((

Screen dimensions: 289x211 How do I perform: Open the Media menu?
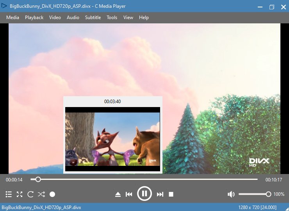click(12, 18)
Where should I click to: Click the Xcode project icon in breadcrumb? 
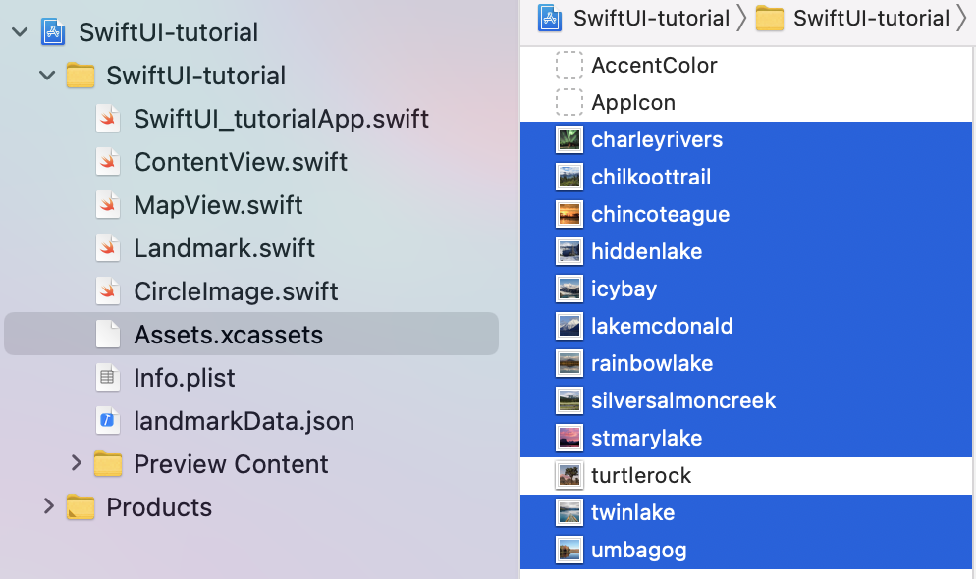[550, 18]
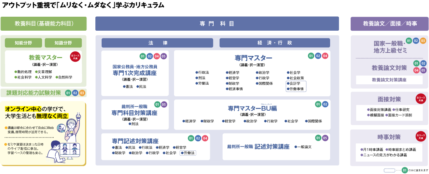Click the 課題対応能力試験対策 bar
This screenshot has width=429, height=174.
pos(33,93)
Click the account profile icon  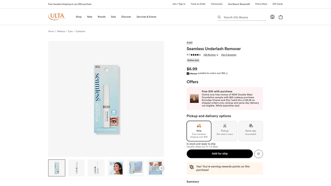[272, 17]
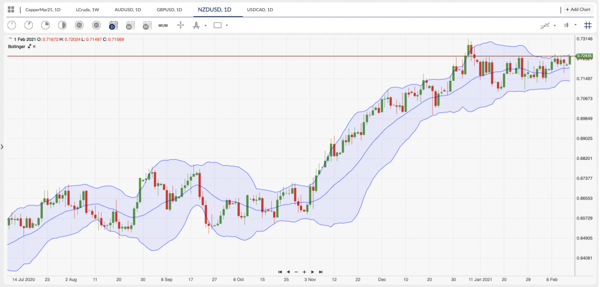Toggle the chart grid lines
Image resolution: width=600 pixels, height=287 pixels.
pyautogui.click(x=588, y=25)
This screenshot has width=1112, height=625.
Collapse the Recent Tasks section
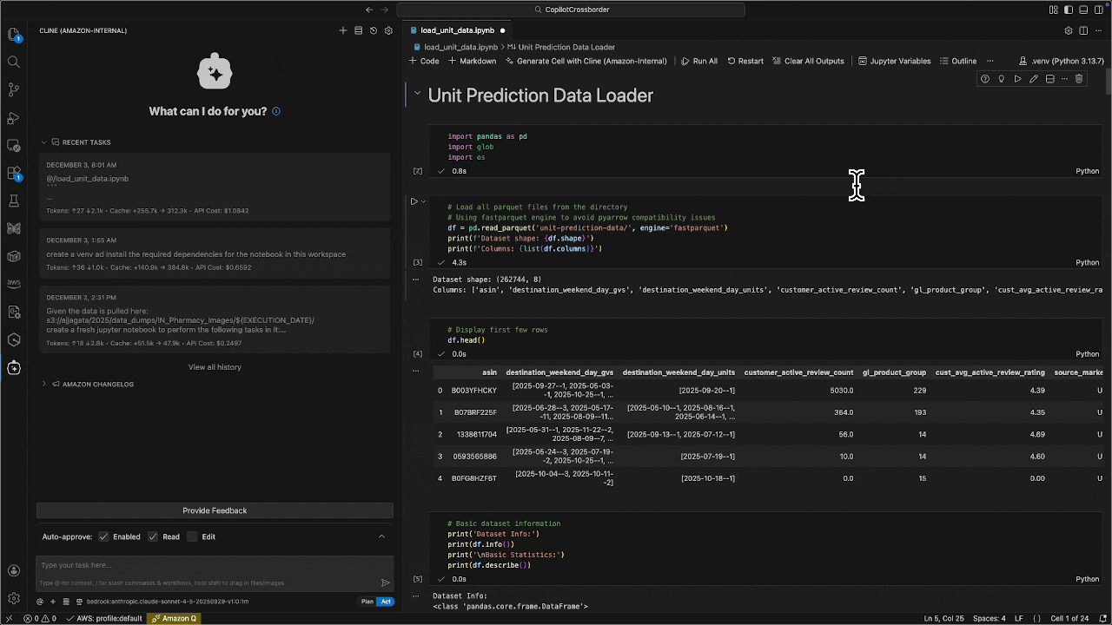coord(43,141)
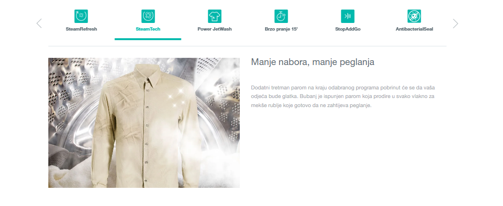Click the StopAddGo pause icon

click(348, 16)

))

** TASK TO COMPLETE **
Starting at the line that contains "This screenshot has width=1112, height=625.", restate every line through the end of the records exactly as written, but leave the pictures out.

** EXPECTED OUTPUT **
This screenshot has width=1112, height=625.
Collapse the Recent Tasks section
coord(43,141)
Click the StopAddGo pause icon

click(348, 16)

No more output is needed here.